The opening track is maybe not the strongest, the absurd title “On Nymphs, Gnomes, Giants, Dwarfs, Incubi, Succubæ, Stars And Signs” already testing the patience as much as the collection of faintly ludicrous sampled voices over a very minimal backing. “Of Persons And Spirits Wandering The Earth” is a definite improvement, with deeper sounds bringing to mind some dangerous procedures in the alchemist’s laboratory, while “Of The Secrets Of Alchemy Discovered The Nature Of Planets” does manage to convey a vaguely cosmic feeling at the same time as adding movement with the inclusion of an almost bubbling rhythm low in the mix.
Enough of the excessive song titles; on the fourth track it all goes wrong, with what sounds like something between farts and Donald Duck impressions, but then maybe those are authentic sounds people made from various orifices when receiving Paracelsus’ innovative treatments. Track five sounds even sicker, practically electronic diarrhoea, with an acoustic guitar surprise midway through to try to clean up the mess. Track six starts well but then is slightly spoiled by 80’s vocal sample action, while the sinister dying breath quotations opening track seven lead into a pleasingly magical melody before being abused by a clumsy noise outburst. The album finishes on a high point; “With Death (Elegy)” features a minimal glitchy rhythm below warm synth pads and small bell-like sounds, although I fail to picture some aspect of Paracelsus’ life or works on hearing it.

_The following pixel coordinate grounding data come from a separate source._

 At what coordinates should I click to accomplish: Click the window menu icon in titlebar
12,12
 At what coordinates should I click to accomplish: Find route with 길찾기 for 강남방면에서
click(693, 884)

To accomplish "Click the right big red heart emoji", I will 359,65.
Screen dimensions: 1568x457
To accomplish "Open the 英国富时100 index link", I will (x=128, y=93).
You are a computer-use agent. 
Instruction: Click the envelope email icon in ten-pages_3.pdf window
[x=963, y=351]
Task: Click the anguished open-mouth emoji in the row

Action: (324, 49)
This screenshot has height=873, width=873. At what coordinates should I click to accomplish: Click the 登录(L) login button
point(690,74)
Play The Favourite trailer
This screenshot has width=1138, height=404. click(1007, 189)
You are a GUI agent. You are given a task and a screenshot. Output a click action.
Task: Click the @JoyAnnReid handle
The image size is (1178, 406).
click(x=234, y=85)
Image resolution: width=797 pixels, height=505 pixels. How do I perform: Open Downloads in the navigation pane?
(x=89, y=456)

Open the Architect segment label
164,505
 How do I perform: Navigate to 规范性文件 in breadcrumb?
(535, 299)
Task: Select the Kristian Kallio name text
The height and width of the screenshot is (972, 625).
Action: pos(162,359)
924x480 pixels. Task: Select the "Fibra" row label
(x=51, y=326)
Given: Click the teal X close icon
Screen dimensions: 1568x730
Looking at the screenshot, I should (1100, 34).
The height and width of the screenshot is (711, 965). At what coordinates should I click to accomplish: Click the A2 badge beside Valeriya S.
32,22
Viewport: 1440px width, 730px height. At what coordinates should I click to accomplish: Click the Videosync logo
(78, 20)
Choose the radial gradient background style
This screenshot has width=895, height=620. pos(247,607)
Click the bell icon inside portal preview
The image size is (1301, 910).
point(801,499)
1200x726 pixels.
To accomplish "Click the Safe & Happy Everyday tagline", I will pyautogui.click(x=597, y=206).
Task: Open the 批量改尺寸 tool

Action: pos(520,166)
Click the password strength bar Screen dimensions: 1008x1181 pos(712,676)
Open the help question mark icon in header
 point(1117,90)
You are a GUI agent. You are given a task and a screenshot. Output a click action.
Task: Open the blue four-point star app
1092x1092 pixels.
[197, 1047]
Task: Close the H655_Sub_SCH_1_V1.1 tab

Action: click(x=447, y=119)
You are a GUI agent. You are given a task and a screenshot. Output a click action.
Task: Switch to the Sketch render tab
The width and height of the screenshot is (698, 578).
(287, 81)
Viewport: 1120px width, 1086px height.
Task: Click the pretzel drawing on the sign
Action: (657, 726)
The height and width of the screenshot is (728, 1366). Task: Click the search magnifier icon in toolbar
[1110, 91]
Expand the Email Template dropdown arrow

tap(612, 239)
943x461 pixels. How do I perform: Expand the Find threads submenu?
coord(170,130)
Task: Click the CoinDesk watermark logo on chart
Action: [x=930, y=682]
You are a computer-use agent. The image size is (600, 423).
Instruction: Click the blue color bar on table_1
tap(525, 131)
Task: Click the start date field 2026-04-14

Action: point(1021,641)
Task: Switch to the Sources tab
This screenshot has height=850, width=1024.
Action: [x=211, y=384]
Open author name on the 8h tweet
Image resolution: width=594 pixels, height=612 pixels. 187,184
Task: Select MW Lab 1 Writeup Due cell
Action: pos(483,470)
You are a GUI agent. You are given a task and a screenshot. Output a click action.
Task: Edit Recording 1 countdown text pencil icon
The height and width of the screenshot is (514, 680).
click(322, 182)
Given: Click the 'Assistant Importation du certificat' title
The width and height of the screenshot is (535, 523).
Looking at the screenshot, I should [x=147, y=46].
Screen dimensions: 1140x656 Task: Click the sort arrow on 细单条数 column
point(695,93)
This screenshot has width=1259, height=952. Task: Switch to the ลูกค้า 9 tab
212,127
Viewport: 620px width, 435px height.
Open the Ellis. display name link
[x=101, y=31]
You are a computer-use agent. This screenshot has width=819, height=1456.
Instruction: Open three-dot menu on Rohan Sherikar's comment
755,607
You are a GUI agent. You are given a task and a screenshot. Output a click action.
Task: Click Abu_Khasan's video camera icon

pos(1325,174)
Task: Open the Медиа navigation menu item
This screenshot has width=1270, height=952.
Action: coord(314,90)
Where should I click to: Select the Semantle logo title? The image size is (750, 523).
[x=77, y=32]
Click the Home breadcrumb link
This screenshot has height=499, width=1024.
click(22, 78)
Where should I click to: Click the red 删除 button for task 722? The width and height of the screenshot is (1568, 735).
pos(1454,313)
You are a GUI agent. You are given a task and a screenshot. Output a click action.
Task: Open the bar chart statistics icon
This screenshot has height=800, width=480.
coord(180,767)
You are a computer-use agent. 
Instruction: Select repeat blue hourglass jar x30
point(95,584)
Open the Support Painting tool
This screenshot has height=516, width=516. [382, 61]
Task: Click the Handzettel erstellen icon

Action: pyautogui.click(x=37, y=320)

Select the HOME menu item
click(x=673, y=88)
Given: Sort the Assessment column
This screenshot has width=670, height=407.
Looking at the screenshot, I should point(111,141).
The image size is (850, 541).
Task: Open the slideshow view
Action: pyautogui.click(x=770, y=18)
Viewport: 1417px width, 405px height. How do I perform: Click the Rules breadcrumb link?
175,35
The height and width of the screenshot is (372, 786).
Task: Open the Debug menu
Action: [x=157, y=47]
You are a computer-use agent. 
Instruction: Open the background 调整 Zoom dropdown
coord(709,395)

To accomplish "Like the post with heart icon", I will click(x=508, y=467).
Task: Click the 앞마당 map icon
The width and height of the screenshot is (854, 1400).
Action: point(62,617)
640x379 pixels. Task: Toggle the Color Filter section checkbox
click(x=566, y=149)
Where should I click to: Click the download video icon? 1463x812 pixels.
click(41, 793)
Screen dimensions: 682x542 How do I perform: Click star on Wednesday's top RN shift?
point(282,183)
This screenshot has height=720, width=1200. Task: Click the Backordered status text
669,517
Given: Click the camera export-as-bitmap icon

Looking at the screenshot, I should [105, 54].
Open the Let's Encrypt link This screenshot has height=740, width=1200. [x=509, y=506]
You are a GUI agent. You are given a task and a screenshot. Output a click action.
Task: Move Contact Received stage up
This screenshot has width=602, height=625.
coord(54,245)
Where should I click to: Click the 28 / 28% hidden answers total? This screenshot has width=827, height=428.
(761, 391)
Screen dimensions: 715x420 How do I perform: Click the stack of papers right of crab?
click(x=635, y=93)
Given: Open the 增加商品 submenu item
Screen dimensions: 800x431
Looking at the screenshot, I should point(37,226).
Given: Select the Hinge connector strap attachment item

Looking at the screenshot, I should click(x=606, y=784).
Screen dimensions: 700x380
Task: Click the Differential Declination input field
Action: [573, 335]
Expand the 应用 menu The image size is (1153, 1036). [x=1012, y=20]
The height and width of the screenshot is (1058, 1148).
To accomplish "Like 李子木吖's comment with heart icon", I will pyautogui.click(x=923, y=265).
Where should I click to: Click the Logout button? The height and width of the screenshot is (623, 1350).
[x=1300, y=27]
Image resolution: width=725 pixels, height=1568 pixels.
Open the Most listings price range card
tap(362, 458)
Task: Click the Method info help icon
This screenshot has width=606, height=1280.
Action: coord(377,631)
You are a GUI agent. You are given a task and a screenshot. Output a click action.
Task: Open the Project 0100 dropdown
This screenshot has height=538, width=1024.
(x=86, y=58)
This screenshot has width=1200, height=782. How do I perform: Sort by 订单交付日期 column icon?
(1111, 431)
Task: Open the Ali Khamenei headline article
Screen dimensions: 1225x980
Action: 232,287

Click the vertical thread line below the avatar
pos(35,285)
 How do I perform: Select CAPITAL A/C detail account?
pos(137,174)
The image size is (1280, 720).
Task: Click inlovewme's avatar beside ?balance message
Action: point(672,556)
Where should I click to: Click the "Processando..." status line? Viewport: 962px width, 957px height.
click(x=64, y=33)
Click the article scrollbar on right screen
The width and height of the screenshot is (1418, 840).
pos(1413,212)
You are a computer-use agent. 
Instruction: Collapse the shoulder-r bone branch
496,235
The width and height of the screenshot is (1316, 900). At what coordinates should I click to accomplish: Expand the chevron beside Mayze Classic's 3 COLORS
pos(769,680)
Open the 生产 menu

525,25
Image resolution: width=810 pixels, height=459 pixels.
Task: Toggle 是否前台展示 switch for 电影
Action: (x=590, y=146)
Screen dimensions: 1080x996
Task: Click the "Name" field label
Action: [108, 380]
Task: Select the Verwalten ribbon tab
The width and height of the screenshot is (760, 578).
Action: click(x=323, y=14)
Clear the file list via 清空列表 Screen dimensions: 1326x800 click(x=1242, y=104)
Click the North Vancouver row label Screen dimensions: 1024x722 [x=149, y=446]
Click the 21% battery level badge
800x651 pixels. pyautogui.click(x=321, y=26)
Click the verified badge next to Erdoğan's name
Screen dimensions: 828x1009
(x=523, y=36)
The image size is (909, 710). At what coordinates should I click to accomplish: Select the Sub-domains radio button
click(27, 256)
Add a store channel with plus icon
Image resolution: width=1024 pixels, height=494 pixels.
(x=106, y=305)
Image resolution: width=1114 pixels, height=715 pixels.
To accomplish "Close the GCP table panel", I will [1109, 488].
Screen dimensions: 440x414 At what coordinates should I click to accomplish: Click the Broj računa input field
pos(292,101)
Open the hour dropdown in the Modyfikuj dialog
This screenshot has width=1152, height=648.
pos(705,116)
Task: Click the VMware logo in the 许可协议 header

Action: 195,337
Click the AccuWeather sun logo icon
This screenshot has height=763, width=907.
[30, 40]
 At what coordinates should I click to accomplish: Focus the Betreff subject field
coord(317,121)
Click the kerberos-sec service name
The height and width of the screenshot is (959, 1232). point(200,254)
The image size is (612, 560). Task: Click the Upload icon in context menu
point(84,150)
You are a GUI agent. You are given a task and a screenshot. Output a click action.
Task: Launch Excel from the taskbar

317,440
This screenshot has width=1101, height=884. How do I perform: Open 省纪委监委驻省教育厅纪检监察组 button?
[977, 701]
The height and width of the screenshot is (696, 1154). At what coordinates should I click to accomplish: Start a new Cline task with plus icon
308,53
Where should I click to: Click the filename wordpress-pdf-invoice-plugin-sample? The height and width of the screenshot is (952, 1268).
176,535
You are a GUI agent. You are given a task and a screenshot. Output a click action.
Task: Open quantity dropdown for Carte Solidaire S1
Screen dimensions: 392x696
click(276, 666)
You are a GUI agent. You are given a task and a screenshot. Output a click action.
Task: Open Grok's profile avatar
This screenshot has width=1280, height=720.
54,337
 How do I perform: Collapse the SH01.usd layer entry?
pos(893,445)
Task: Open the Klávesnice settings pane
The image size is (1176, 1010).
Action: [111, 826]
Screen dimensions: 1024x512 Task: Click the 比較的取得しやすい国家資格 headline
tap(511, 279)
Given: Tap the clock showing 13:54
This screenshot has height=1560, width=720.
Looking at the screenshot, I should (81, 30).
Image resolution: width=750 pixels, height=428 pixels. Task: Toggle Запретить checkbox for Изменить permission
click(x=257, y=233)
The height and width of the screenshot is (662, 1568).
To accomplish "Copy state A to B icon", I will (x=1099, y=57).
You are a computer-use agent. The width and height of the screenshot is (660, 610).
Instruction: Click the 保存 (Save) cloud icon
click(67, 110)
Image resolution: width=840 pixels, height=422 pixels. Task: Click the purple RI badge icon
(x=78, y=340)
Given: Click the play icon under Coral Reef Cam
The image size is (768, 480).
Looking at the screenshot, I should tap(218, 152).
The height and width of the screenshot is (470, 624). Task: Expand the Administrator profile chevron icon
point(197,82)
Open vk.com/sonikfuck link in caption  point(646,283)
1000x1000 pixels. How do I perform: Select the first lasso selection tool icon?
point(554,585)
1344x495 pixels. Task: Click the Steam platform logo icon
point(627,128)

Overall then this is an ambitious if occasionally flawed release, providing some interesting listening in the experimental ambient field, especially worth seeking out if you have an especially high tolerance for strange or slightly silly sounds. In places reminiscent of the alchemical masters Coil, but with much of their unique charm absent, it will certainly be intriguing to see where Silence & Strength heads in the future.